任晗听罢有些开心,又有些紧张,蒋通的父亲去世得早,他自小便跟在这位德高望重的老师跟前,即使腊塔耶不是个拘泥礼教之人,但在蒋通心中的位置和分量不言而喻。之前他未曾在昆仑社提起过自己,但今日却决定带我来此处,这是不是意味着在他心中已经认定我了?

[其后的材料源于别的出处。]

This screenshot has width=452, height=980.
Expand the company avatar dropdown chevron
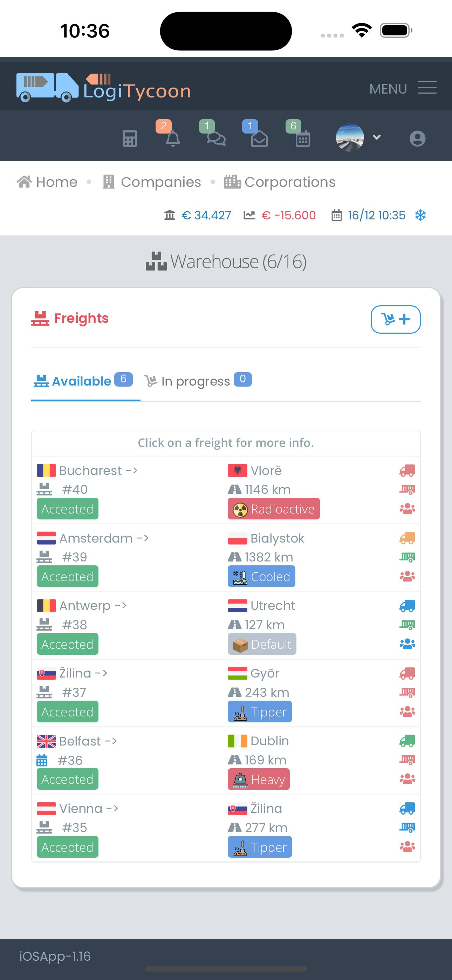[377, 137]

一路上,任晗听着孩子的讲述,时间就变得快起来,泥泞崎岖的小路也变得妙趣横生。对于昆仑社师生的情谊,任晗很羡慕。在家中父亲总是高高在上、容不得质疑,更别说主动邀请别人“挑衅”。任允总是要自己“像个女儿”,要这个家“像个家”,可什么才是一个“女儿”该有的样子、什么又是家?甚至,谁又有权力定义这些呢?他不过是想将任府也建立成一个等级森严的地方,像朝堂、像监狱、像整个北离。
不多时,两人就入了院子。
那时间普通的、寒简的却干净的屋舍,和任晗想象中那些仙风道骨、不好功名的居士所住的地方几乎一模一样。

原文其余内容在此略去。